Segment Start: Input

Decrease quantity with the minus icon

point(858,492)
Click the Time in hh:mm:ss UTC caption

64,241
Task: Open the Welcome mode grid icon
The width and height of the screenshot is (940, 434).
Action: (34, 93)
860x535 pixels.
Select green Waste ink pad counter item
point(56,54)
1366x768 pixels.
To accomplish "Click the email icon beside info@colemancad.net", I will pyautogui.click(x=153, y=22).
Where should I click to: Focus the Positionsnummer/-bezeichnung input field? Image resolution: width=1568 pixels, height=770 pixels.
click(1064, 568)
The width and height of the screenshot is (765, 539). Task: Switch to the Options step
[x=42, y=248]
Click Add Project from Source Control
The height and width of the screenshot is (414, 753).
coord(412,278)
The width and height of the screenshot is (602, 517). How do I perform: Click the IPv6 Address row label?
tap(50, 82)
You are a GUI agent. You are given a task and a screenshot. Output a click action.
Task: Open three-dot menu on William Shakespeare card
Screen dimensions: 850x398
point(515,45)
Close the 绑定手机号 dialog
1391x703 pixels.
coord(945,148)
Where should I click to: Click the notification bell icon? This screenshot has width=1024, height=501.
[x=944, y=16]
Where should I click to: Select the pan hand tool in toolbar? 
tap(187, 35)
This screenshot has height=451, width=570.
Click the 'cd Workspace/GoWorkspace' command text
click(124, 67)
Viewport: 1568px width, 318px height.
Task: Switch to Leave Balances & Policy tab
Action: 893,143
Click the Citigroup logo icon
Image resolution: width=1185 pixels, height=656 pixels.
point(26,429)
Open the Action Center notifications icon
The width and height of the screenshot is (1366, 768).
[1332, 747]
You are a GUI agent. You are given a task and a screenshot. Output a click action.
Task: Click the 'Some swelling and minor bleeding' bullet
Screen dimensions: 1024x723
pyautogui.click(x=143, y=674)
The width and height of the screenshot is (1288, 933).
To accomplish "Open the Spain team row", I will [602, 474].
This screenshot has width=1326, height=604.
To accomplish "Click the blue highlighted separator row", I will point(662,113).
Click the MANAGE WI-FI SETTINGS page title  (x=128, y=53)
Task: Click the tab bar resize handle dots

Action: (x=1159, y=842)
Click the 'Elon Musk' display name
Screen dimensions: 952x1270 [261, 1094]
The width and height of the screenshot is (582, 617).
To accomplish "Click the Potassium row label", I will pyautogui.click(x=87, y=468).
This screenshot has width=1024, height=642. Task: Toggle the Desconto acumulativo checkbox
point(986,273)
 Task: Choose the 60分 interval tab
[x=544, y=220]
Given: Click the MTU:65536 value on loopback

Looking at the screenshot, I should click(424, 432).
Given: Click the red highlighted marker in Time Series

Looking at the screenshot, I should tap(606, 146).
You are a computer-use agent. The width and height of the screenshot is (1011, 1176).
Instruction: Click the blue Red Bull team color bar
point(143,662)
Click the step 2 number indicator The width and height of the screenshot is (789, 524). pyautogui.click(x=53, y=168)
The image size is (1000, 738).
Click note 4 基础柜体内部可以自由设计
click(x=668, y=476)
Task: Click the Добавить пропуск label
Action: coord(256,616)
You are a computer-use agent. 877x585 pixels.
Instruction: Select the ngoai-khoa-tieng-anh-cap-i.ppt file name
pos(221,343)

Segment End: Input

◆ Task description: For every line above that includes the string "computer", copy the line.

◆ Finished exercise:
You are a computer-use agent. The width and height of the screenshot is (1011, 1176).
You are a computer-use agent. 877x585 pixels.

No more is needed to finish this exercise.